*Source data*.
********
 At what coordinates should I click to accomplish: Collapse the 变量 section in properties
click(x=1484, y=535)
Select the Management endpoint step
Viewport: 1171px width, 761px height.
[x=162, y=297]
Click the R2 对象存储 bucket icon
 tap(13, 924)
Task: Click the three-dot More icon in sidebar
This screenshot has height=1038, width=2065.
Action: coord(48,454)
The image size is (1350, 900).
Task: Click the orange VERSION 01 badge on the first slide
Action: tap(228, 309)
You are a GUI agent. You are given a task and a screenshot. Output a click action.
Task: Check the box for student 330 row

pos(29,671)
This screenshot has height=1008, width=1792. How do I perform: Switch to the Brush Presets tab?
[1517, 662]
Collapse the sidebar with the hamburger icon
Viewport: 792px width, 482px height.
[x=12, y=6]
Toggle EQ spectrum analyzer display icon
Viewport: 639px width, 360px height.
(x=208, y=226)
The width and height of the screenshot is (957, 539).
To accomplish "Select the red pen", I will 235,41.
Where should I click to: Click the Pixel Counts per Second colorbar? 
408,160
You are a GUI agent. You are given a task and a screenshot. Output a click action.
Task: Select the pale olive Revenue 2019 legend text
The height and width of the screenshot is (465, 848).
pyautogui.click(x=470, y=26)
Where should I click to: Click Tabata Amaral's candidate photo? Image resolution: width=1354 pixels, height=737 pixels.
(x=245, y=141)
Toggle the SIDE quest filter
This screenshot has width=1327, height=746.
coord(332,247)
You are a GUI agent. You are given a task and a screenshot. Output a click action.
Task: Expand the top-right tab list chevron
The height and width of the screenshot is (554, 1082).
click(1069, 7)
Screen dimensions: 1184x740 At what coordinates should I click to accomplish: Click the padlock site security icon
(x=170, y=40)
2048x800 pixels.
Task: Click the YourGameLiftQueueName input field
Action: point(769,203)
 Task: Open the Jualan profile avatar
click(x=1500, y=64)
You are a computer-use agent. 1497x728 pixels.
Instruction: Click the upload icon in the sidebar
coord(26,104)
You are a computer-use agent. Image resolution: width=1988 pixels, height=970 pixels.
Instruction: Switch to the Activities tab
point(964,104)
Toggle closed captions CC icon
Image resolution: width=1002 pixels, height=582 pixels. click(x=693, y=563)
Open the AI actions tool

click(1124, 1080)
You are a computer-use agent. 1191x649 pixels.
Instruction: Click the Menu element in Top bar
********
*What you have to do*.
Each line in the listing above that contains "Select" should be copied.

*Solution to this problem*.
Select the Management endpoint step
To accomplish "Select the red pen", I will 235,41.
Task: Select the pale olive Revenue 2019 legend text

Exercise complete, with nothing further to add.